Creo que, por lo menos, buena parte de lo sucedido en el último período analizado por Eley, después de consolidarse los derechos sociales, se entiende mejor atendiendo a esta tensión entre el presente y el futuro.


Notas

(13) Que no es lo mismo que la planificación social, posible y necesaria. Ni al más fanático defensor del mercado se le puede ocurrir que para hacer frente a una epidemia o a una acción terrorista como la del 11 de septiembre -o más sencilla y cotidianamente, para coordinar el tráfico de una ciudad o para gestionar una empresa- haya que acudir al mercado, una institución que, por lo demás, no puede funcionar sin un diseño institucional que está lejos de resultar una solución espóntanea, que es planificación.
(14) Los filósofos de la ciencia hace tiempo que nos recordaron que lo que distingue las genuinas leyes de las generalizaciones accidentales es que las primeras soportan juicios de esa naturaleza, contrafácticos, que lo que hace interesante al enunciado "todos los metales son buenos conductores" y lo distingue de "todas las monedas que tengo en mi bolsillo son de un euro", es que el primero sustenta el enunciado "si X fuera un metal, X sería un buen conductor del calor" y el segundo no asegura que "si A es una moneda que está en mi bolsillo, será de un euro". A ese trazo se le pueden poner, y se le ponen, pegas en la comunidad de los filósofos de la ciencia, acaso la más puntillosa de todas, pero, con dudas y mil matices, parece una distinción pertinente. En historia, el debate sobre tales juicios tiene su propia carga y no se dejan contar en pocas líneas. Véase Geoffrey Hawthorn, Mundos plausibles, mundos alternativos, Barcelona, Cambridge University Press, 1995.
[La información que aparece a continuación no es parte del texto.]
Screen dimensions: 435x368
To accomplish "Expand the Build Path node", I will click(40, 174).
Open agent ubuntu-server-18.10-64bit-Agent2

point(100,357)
(15) Y, por supuesto, cuando se dispone de poder, sobre todo en asuntos como los que ocupan a Eley, hay lugar para atender a esa circunstancia. En cierta ocasión, un intelectual marxista norteamericano, que acababa de reprochar su falta de radicalismo a Palmiro Togliatti, secretario general del PCI, se reconoció desarmado ante la pregunta de qué haría él en su lugar con varios millones de votos e importantes parcelas de poder. Creo recordar que se trataba de Paul Baran o Paul Sweezy (cito de memoria y he sido incapaz de recordar la procedencia de la información).
(16) La fórmula "dilema socialdemócrata" es de Adam Przeworski, Capitalism and Socialdemocracy, Cambridge, Cambridge University Press, 1985. Véase asimismo Adam Przeworski, Paper Stone. A history of Electoral Socialism, Chicago, Chicago University Press, 1987.
(17) Allen Buchanan, "Revolutionary Motivation and Rationality", en Allen Buchanan, Marx and Justice, Londres, Rowman and Littlefield, 1982; Michael Taylor, "Rationality and Revolutionary Collective Action", en Michael Taylor (ed.), Rationality and Revolution, Cambridge, Cambridge University Press, 1988.